B&Q chief set to be dropped by Kingfisher

Click to follow
The Independent Online
Kingfisher is set to announce a management shake-up at B&Q, its under-performing DIY subsidiary, that will see Jim Hodkinson ousted from his pounds 300,000-a-year position as head of the group's home improvements business, writes Nigel Cope.

The decision is expected to be finalised before the group's full-year results on Wednesday which will show that profits at B&Q slumped 30 per cent last year from pounds 83m to pounds 55m.

Sir Geoff Mulcahy, chief executive, has become alarmed at the poor performance at B&Q, once the driving force of Kingfisher's growth but now its chief problem area.
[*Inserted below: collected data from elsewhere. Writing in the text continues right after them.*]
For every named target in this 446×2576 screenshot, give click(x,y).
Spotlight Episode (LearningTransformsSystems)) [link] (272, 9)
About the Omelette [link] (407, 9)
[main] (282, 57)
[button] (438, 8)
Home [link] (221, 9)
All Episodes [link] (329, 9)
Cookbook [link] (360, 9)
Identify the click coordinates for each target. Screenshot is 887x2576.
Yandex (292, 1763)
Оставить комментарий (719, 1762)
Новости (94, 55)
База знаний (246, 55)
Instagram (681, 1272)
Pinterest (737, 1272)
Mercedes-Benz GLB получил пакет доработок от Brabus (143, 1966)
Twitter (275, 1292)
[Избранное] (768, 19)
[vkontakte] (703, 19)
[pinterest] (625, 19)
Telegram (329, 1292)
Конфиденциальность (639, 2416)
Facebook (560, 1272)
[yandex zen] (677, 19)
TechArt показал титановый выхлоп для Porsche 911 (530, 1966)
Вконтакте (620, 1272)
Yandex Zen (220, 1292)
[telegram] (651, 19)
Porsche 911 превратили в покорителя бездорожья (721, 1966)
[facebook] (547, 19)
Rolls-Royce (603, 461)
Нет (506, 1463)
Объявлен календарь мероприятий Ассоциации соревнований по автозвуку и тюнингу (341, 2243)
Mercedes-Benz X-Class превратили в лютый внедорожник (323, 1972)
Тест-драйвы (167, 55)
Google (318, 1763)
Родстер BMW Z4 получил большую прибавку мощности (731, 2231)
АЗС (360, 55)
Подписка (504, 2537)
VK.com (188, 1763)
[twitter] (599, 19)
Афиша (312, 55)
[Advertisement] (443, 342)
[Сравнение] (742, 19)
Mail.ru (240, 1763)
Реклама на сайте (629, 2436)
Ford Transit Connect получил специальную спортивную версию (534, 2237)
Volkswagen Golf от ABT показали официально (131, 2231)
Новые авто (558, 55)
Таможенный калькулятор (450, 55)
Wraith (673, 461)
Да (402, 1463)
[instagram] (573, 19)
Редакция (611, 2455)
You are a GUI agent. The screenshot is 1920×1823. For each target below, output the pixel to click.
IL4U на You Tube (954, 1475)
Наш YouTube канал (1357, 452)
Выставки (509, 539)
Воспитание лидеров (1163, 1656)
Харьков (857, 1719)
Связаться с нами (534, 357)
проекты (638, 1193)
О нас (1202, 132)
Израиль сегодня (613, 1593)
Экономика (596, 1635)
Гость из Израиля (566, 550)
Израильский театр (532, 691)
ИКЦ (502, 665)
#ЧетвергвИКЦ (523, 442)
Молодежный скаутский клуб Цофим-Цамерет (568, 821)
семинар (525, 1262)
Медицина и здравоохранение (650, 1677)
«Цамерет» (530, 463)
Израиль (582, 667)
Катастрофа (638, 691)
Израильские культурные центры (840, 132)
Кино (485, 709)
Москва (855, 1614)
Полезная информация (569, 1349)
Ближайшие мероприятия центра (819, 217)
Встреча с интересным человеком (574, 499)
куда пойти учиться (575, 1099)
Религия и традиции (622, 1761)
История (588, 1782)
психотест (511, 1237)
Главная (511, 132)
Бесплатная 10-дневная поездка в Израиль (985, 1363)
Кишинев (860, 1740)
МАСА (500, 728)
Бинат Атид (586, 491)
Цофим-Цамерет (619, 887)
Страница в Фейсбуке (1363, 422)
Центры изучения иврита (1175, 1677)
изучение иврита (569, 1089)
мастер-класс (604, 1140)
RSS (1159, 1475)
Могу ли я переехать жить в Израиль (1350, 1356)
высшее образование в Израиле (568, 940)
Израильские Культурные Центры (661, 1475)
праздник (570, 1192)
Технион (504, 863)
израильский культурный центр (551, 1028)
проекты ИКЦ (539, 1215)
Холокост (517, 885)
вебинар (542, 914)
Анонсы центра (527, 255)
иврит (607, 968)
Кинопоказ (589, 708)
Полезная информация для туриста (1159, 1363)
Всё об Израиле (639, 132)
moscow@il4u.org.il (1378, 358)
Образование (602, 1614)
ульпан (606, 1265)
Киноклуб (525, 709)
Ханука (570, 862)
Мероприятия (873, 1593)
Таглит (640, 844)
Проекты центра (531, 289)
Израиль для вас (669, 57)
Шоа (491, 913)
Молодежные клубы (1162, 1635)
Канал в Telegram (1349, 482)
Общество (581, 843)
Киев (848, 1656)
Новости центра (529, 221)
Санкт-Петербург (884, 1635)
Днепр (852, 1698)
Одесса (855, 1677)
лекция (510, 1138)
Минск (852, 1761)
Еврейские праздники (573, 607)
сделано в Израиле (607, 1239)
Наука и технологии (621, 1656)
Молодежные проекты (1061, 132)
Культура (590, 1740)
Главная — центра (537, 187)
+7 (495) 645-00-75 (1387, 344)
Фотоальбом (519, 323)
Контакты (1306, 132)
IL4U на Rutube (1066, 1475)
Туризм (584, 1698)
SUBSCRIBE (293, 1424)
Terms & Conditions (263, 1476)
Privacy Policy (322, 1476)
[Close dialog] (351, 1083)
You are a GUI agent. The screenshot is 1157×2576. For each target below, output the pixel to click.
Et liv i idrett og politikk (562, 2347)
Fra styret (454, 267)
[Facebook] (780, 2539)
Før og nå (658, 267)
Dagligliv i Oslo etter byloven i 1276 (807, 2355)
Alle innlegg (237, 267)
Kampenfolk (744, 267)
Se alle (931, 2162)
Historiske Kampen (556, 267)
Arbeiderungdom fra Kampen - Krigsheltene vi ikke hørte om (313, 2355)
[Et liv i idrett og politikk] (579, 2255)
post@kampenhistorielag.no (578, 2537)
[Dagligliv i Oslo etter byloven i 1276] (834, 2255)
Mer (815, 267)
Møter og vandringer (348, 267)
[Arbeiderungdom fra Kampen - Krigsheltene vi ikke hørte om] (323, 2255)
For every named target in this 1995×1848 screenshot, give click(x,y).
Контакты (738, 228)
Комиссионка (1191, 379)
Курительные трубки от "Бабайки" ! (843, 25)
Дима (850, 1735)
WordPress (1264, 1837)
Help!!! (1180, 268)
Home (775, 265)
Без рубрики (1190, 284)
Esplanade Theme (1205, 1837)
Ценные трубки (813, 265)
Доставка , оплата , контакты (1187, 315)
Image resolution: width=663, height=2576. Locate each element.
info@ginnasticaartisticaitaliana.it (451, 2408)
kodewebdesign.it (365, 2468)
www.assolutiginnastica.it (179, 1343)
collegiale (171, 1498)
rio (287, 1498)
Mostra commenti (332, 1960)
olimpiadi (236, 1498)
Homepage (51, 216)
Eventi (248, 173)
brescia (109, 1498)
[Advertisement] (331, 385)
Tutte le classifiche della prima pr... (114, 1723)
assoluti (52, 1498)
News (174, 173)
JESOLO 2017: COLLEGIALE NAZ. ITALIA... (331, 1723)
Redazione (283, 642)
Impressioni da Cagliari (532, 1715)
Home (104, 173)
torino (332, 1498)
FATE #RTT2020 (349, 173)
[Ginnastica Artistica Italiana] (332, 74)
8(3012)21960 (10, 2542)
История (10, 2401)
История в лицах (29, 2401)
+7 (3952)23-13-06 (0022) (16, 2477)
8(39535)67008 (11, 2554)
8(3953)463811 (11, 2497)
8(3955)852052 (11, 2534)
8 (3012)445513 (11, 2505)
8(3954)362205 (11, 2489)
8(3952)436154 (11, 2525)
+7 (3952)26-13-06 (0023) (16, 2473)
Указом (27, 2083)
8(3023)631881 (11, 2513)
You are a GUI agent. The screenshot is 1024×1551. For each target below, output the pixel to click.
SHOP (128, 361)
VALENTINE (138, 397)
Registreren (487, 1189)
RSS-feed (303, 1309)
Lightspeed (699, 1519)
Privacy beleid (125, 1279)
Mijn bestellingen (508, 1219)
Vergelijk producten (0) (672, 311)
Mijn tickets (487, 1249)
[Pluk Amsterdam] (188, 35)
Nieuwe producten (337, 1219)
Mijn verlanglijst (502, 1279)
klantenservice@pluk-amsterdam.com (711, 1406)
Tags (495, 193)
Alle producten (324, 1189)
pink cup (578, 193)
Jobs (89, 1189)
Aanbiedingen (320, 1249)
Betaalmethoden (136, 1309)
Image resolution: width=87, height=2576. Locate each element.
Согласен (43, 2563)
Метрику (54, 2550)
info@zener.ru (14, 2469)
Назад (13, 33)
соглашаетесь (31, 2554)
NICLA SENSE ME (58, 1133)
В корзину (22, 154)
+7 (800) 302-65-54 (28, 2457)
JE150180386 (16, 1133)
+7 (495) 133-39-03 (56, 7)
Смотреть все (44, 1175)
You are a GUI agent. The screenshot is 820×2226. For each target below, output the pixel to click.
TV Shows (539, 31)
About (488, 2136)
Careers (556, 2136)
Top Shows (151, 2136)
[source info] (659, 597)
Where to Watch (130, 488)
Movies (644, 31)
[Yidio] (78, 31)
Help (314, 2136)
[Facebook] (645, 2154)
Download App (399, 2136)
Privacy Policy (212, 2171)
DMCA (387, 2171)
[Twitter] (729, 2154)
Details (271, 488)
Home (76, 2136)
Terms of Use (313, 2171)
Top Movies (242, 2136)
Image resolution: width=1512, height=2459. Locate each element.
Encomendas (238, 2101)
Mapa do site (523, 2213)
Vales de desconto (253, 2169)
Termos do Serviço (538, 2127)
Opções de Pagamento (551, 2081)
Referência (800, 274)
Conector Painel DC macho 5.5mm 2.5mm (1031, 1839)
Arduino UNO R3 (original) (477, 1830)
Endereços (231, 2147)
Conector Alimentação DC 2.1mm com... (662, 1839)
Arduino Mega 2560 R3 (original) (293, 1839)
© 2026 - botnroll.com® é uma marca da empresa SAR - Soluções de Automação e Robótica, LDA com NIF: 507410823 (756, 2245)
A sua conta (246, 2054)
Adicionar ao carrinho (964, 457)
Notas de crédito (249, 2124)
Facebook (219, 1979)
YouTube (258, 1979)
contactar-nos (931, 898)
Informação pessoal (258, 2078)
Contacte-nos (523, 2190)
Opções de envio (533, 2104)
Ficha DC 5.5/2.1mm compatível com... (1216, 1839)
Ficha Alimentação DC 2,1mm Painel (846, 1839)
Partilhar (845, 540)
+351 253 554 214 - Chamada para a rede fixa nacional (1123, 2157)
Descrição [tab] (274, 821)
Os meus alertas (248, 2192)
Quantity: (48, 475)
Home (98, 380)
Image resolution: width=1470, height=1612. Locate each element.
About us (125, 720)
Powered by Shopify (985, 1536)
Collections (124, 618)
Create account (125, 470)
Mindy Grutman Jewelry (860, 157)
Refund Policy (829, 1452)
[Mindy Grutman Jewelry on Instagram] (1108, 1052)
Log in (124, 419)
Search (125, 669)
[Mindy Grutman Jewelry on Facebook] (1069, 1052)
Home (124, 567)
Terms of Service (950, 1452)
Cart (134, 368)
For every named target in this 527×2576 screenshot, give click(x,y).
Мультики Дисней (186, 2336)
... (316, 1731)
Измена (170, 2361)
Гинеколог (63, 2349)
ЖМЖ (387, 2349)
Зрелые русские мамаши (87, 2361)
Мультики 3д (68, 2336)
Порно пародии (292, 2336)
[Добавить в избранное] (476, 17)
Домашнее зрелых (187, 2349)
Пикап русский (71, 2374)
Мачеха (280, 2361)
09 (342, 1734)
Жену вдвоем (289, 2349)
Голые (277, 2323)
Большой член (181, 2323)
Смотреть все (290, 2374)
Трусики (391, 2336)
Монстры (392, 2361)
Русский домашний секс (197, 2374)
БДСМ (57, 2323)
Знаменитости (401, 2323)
His view is that Mr Hodkinson and his management team have spent too much time opening new stores and not enough on getting the existing stores right.

The expansion of the huge Warehouse store format will be reined back. This will please analysts who have been concerned that the huge superstores were grabbing sales from the standard-size B&Qs.

Sir Geoff has been spending an increasing amount of time at the B&Q head office trying to sort out the problems. He has been critical of poor planning of staffing levels, poor product layout and high levels of shopper shrinkage, or theft.

Mr Hodkinson, 52, was on a two-year contract and will therefore be in line for compensation of up to pounds 600,000. He also holds share options worth almost pounds 200,000.

Already a multi-millionaire from his early days at B&Q, Mr Hodkinson has been with the company since 1972, though he left in 1994 to spend a year in the US at Home Depot, the DIY giant.

It is thought that Sir Geoff has decided Mr Hodkinson's entrepreneurial skills are better suited to an expansionary strategy rather than the cost- conscious approach now necessary.

The most likely internal candidate to succeed Mr Hodkinson is his deputy, Martin Toogood, though an external candidate is possible.

Mr Hodkinson will be the fifth director to leave the Kingfisher board since it announced a profits warning last January. A year ago the company axed four directors including then chief executive Alan Smith and finance director James Kerr Muir with compensation payments totalling pounds 2.75m.

Sir Nigel Mobbs has also retired as chairman and has been replaced by Sir John Banham, former director general of the CBI.

City analysts expect Kingfisher to announce a small decline in its group profits to around pounds 275m on Wednesday, although Woolworths is expected to have performed strongly.